Hace años, solía enojarme muchísimo cada vez que encontraba botellas, envoltorios o basura tirada en la calle. Me indignaba pensar en quién había podido dejarla ahí. Hasta que un día me di cuenta de algo: mi enojo no limpiaba nada. Dejarla ahí porque “no era mi basura” no ayudaba. Este planeta es mi hogar. Nuestro hogar.

Así que, entre buscar conchas y palitos para mi mándala, empecé también a recoger trozos de plástico. Mi idea inicial era rendir homenaje a la vida con un mándala… pero pronto algo cambió en mí. Perdí el interés por la creación artística y sentí un llamado más fuerte: recoger residuos.

Sabía que no podría limpiar toda la playa. Pero también sabía que cada pequeña acción cuenta. Mientras me agachaba una y otra vez, mis rodillas rozando la arena, pensé que cada movimiento era una forma silenciosa de honrar la vida.

Entre suelas de zapatos, cepillos de dientes y juguetes olvidados, me invadió una pregunta:

¿A quién le pertenecía este zapato? ¿Qué historia guardaba este juguete?

Fue entonces cuando me llegó la palabra “humanidad compartida.”

En psicología hablamos mucho de esto: estamos profundamente interconectados. Tus acciones y las mías se entrelazan y dejan huellas en el mundo. Somos parte de una gran familia humana, donde lo que hacemos —o dejamos de hacer— impacta en los demás.

En medio de mi recolección, un local se me acercó y me dijo:

“Esto es de nunca acabar.”

Tenía razón. Pero recordé las palabras de la Madre Teresa:

“A veces sentimos que lo que hacemos es tan solo una gota en el mar, pero el mar sería menos si le faltara esa gota.”

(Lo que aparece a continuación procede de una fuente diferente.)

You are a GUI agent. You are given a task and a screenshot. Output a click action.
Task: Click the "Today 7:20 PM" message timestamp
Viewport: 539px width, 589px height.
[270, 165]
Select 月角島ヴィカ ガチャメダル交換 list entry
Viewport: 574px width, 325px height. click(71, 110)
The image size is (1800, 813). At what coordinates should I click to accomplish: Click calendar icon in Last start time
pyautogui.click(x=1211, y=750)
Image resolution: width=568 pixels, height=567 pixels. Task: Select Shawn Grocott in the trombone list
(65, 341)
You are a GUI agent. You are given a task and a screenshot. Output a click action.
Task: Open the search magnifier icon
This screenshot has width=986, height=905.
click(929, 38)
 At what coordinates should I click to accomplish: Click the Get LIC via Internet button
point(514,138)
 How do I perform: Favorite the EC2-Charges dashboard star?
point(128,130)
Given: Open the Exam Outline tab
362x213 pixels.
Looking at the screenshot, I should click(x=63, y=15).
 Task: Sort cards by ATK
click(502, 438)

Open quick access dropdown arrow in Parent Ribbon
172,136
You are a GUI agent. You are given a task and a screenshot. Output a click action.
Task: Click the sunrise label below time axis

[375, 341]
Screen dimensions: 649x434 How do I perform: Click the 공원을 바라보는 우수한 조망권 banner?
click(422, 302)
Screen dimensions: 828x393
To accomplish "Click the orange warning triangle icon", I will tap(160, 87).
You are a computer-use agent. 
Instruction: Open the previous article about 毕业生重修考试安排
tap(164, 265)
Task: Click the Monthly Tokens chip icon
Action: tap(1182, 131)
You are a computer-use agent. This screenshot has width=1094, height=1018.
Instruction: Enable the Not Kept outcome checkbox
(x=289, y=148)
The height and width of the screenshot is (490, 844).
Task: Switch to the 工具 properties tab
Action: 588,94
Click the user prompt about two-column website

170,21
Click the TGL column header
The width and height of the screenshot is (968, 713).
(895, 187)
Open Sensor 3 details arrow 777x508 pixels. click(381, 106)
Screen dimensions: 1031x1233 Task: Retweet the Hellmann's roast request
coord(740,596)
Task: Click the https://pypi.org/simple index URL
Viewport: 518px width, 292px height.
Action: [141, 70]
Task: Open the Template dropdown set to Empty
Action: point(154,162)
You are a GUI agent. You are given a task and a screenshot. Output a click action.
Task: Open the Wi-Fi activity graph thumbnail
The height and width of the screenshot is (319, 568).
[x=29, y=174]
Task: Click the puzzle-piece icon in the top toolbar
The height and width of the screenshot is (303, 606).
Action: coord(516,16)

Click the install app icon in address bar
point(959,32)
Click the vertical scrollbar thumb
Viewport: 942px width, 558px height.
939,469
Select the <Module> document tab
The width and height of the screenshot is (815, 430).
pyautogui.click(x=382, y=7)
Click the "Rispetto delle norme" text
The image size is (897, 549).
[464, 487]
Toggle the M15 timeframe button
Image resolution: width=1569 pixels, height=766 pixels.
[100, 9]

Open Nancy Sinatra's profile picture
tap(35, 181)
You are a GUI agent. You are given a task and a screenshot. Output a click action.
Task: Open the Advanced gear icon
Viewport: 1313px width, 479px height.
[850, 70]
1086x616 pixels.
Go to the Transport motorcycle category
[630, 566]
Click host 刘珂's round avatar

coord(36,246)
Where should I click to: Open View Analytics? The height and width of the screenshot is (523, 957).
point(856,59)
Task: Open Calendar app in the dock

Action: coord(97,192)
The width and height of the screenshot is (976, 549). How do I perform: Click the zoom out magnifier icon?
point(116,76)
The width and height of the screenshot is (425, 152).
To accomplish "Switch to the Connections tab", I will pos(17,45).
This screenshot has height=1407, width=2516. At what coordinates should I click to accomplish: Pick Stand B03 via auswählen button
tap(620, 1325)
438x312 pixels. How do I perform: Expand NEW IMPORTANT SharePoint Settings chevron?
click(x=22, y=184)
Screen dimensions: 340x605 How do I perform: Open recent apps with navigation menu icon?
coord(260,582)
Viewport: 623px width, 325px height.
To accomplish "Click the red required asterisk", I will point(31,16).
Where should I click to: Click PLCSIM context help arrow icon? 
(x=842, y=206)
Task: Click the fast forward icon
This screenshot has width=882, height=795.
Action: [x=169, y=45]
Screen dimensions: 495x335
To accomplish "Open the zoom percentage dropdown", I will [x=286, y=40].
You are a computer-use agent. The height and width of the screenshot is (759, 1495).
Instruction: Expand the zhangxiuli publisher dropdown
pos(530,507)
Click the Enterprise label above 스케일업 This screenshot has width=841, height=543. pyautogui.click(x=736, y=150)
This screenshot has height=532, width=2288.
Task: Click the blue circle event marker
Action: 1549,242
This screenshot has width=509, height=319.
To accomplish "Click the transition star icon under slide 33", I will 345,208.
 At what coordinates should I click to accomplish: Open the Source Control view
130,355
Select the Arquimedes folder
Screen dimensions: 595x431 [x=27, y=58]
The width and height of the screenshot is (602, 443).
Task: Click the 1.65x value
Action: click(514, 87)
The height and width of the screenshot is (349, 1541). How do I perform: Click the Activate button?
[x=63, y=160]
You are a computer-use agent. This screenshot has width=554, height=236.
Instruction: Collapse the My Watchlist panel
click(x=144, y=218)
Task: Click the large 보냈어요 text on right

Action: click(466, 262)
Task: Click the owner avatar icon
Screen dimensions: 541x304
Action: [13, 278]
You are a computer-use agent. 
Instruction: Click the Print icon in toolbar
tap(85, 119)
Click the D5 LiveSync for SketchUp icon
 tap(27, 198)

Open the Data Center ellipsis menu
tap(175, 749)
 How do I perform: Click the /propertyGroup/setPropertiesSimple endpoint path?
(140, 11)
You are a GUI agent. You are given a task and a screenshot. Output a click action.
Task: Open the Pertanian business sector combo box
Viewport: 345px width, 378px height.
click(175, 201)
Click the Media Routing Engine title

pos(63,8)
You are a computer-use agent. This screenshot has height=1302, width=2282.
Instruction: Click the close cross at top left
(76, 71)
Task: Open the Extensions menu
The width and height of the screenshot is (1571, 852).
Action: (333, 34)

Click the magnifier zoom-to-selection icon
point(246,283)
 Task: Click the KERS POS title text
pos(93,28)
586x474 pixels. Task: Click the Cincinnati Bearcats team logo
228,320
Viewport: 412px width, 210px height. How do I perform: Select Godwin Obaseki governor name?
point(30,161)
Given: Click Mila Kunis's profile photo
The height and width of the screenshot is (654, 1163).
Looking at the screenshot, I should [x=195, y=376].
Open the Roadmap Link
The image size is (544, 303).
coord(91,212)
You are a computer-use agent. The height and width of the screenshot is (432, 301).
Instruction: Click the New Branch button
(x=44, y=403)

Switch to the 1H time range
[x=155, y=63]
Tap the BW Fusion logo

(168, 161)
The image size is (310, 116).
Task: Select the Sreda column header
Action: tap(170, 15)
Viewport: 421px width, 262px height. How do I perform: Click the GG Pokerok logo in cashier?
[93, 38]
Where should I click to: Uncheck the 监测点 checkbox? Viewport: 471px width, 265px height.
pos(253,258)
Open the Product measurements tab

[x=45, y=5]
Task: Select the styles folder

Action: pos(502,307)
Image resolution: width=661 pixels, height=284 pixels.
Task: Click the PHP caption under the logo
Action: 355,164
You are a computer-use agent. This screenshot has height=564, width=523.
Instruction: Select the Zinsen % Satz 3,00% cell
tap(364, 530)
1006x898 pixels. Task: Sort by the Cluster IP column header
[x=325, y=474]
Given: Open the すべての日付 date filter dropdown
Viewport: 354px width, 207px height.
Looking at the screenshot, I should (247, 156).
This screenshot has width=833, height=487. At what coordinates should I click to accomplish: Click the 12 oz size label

Un rato después, vi a un niño imitándome. Luego se unió mi madre, con sus 80 años y su fuerza silenciosa. Tres generaciones, inclinadas hacia la arena, trabajando por un bien común. Así es como se siembran cambios: con pequeños gestos que inspiran a otros.

Al final de un par de horas, la playa se veía un poquito más limpia. Y mi enojo se había transformado en energía de cambio.

Hoy me sigo preguntando:

¿Qué hago cuando algo me duele o me enoja? ¿Me quedo paralizada o busco transformarlo?

Porque a veces basta una pequeña acción, una rodilla en la arena, para recordarnos que cada una de nosotras tiene el poder de ser esa gota que hace la diferencia.

Y tú… ¿qué pequeña acción quieres emprender hoy para cambiar tu mundo

Mandala de elementos naturales y residuos humanos.